X Windows
There are a number of ways to check your email. If you are logged in
to one of the department's computers, then the two typical choices
are kmail and
evolution,
which both provide nice graphical
interfaces similar to those of windows email clients. Also available
is the Mozilla email client
thunderbird.
ssh
If you are logging in via ssh, then you will likely want to use
either mutt or pine.
In theory, pine
is no longer supported here and mutt is more likely to actually
work; but in practice neither works without some configuration. In
particular, depending on which one you want to use, you should have
one the following files in your home directory. (Or at least,
something that looks like it in the important places.) You should
be able to save either of these files to your home directory and
rename theme to ".pinerc" or ".muttrc" (i.e., run mv pinerc.sample
.pinerc at the command line), and then
and use the corresponding application without trouble.
The usage for both applications is pretty straightforward, and they
both have a fair amount of help documentation browsable from within
the program.
webmail
If you have access to a web browser, you can check your email via
our webmail
server. Of course, this only gives you access to those emails which
are still in your inbox.
server names
If you want to use your own email client at home, the names of the
servers are as follows:
- POP server: pop.math.binghamton.edu
- IMAP server: imap.math.binghamton.edu
- SMTP server: smtp.math.binghamton.edu
I strongly advise that if you do this, you have either your home
computer or your work computer leave the messages on the server,
rather than removing them, when checking email. Otherwise, you'll be
splitting your email into two different collections (one on your
computer at home, one at school), based on when you check them.

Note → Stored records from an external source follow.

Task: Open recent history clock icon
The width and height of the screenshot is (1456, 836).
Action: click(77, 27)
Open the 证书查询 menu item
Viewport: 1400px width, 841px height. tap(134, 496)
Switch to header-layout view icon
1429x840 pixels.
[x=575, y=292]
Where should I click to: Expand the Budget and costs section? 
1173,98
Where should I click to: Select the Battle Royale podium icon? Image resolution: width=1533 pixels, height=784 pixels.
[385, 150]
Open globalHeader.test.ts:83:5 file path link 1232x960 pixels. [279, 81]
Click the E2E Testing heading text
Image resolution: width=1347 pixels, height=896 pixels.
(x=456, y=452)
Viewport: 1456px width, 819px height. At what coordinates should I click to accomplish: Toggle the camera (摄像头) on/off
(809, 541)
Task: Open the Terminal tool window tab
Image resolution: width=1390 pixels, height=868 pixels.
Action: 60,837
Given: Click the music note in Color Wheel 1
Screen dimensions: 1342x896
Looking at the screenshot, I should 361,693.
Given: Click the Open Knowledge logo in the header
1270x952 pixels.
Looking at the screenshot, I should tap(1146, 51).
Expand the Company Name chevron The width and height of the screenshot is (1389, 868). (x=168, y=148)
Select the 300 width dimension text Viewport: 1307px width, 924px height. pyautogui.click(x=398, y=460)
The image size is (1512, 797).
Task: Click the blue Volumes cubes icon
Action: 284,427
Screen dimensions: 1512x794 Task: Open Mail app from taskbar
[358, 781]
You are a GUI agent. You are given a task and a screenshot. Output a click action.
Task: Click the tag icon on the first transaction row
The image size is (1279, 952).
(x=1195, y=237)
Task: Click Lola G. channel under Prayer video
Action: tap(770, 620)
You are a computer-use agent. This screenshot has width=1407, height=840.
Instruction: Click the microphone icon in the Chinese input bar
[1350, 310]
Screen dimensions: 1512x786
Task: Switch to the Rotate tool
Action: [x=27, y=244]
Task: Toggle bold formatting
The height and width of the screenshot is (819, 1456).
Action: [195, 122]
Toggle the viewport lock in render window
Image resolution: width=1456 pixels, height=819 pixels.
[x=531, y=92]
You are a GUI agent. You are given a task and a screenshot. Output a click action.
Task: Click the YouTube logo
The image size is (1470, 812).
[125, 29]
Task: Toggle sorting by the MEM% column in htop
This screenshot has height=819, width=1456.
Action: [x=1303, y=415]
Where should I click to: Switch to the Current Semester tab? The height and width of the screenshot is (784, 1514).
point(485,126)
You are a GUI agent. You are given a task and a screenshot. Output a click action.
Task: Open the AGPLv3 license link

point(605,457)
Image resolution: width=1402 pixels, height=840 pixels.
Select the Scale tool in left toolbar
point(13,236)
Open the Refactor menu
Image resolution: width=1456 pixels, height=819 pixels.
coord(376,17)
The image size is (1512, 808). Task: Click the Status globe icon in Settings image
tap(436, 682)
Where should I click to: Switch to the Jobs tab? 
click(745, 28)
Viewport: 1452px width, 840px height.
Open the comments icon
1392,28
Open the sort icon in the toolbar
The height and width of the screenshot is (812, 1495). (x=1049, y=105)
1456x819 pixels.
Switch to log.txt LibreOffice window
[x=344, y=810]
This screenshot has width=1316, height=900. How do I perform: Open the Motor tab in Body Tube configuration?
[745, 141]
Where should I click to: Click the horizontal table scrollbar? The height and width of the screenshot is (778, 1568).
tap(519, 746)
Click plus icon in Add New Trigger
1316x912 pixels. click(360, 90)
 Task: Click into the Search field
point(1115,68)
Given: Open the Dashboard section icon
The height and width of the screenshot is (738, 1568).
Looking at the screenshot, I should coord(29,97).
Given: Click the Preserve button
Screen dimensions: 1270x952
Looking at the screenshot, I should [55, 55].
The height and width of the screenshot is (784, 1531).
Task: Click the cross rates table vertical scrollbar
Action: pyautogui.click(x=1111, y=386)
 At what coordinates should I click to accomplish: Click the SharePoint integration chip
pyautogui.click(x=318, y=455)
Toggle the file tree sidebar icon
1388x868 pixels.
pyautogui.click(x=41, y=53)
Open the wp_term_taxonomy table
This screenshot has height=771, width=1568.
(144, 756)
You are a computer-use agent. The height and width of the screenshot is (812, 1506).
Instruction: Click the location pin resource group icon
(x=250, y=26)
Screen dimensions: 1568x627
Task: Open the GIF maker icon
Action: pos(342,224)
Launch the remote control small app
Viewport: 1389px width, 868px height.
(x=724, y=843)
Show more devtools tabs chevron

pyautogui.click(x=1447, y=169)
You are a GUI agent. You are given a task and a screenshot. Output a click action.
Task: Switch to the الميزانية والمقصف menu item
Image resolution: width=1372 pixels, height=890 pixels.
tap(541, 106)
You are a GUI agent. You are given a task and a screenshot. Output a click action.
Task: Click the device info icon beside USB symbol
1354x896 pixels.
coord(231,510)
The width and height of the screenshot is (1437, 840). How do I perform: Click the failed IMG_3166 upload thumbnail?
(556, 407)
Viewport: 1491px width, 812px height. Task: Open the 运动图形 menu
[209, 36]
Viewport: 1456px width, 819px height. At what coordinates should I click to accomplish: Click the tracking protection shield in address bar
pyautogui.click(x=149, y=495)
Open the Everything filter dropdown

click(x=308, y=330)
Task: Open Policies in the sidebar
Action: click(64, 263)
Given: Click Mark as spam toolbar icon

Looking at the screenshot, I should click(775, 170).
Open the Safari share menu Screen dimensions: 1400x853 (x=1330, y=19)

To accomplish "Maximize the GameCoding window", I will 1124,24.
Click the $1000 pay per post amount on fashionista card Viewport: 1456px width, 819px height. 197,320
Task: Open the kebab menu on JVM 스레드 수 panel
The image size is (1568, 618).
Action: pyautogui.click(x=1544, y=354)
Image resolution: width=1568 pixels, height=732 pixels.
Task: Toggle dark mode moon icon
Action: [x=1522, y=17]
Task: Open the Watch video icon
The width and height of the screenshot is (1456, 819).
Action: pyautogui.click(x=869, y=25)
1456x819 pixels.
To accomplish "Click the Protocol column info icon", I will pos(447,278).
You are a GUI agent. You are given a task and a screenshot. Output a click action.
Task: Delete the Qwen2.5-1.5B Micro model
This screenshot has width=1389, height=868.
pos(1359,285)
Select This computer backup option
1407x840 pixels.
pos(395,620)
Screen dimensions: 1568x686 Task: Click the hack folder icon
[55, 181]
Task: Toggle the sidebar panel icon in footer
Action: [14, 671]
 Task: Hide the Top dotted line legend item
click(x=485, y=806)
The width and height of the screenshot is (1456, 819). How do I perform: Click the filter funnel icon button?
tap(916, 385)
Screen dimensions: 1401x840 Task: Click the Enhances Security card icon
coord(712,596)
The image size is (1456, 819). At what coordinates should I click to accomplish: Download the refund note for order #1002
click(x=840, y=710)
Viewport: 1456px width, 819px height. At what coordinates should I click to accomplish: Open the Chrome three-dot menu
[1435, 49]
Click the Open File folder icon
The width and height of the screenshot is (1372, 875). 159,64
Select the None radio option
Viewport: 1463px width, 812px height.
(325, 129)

Since here we actually backup data, it's not a bad idea to have your
home computer leave it on the server.
quotas
To save space you are only allocated a few megabytes on the mail
server. There is a soft limit and a hard limit. If you hit the soft
limit, you will get a few warning emails before the server creates a
BIGMAIL file containing all of your emails and copies it into your
home directory, removing all your emails from the server. If you hit
the hard limit, this may happen immediately with no warning ---
you'll log in to the server, and your emails will not be there. To
avoid this, you should either set the email client you use to remove
the emails from the server as it checks them, or make a habit of
saving emails into local folders and deleting spam as you get it.
procmail and forwarding
It is recommended that you use procmail to forward your emails. At
some point, I'll put info here about how to have procmail
automagically delete emails labeled [SPAM]. (The filter is set
pretty high, so you shouldn't lose any non-spam.)